How frustrating it must be to spend all your energy and creativity making a debut album that everybody loves, only to be labelled as something you never wanted to be. Slow Club managed to win hordes of wonderful fans thanks to their first record, Yeah So, and its charming, indie pop sound, but, so the story goes, Charles and Rebecca got sick of being called twee. The recent national tour of their new album, Paradise, has been the ultimate way to prove that the band are capable of more than a handful of perky pop songs.
Slow Club’s biggest headline show to date drew in some excellent support acts. Tom Williams & The Boat seem adorable live considering how remarkably angry their singles can be, and very slick given how much there is going on in their well-stuffed line-up. Spector are a new one on us, and such great fun thanks to a front man with excellent chat. Their rich, manly indie pop is enjoyable but not especially memorable, though; we remember that they were all wearing ties but couldn’t sing you a single lyric or riff.
It’s no wonder that despite being far from mainstream Slow Club are doing so well; their live performance is exceptional. Charles and Rebecca both have stunning voices which sound even more solid on stage, really lifting the new Paradise tracks and helping to add each to our mental favourites list. It’s probably fair to say that the second album expresses emotion more through music than lyrics, so it was a fun break for the audience to sing along to a couple of Yeah So tracks, particularly the perky ‘Giving Up On Love’. But it was the haunting, soaring vocals on ‘Hackney Marsh’ that made us feel most impressionable and ended up burnt onto our music retina.

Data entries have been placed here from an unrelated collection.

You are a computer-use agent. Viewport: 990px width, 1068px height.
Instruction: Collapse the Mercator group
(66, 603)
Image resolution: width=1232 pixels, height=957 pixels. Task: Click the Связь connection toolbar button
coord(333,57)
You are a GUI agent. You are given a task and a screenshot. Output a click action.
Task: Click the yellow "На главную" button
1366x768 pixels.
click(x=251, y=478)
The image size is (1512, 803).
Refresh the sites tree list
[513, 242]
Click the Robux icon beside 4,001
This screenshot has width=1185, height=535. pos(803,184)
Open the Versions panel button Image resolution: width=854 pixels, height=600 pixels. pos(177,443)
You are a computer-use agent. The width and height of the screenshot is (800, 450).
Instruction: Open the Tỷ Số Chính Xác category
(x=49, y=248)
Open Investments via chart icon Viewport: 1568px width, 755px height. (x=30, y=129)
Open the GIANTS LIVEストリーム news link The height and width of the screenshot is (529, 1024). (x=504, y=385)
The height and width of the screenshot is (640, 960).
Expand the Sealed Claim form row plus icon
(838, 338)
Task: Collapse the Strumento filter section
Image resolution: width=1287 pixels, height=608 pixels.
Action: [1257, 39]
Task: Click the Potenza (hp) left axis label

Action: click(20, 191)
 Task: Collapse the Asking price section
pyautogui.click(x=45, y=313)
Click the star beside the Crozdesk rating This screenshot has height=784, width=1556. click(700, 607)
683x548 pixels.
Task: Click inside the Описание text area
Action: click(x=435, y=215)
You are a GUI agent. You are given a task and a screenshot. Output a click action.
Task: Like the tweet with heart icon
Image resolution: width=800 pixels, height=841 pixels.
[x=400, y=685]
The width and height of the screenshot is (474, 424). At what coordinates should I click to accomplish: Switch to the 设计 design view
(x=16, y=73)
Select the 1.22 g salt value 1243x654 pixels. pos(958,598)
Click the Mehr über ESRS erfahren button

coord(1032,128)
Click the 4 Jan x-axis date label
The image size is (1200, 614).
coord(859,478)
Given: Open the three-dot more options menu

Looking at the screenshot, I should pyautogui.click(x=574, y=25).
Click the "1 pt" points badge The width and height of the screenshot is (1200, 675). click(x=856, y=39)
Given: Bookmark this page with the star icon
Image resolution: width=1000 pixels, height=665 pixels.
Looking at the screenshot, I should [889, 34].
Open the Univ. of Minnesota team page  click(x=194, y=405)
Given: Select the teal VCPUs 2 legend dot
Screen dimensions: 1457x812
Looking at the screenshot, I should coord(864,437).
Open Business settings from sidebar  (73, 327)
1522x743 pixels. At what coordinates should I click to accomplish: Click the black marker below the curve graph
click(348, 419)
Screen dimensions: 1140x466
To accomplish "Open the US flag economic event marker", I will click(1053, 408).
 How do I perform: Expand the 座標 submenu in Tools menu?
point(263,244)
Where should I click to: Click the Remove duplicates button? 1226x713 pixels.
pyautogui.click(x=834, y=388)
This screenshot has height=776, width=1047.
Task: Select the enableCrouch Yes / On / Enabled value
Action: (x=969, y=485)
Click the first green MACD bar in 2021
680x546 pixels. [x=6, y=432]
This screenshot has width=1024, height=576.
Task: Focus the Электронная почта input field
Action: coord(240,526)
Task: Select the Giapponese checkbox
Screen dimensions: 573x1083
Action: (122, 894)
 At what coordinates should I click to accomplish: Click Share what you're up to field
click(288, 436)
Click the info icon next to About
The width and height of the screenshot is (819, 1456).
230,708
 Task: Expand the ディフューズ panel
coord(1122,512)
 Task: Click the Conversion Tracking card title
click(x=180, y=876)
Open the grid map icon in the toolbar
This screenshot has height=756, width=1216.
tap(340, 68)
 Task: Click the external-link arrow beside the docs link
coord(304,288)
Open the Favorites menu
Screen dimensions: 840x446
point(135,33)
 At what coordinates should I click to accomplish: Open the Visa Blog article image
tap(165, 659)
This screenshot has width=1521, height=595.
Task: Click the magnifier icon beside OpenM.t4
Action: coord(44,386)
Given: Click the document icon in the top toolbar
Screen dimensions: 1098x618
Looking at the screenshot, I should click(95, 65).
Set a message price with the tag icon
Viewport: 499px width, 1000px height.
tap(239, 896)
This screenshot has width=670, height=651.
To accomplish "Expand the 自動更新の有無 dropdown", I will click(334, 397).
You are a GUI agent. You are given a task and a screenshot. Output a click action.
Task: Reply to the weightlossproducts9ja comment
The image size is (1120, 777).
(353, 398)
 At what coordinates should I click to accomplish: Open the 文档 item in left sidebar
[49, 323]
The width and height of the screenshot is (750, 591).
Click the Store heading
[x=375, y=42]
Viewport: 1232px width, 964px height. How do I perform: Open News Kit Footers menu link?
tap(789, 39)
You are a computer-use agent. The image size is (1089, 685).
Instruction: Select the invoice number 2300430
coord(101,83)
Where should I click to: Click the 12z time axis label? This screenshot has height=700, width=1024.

The set was peppered by the duo’s Sheffield charm, making it easy to feel very fond of them right until they disappeared at the end of their second encore, a captivating, completely acoustic version of ‘Christmas TV’. Only a headline act that deserves to be there can stun the entire capacity of the Shepherd’s Bush Empire into silence followed by gentle, not-encouraged singing along. You’ll have to fight us for the tickets to their Christmas gig at the Union Chapel in December, and we mean actual fisticuffs.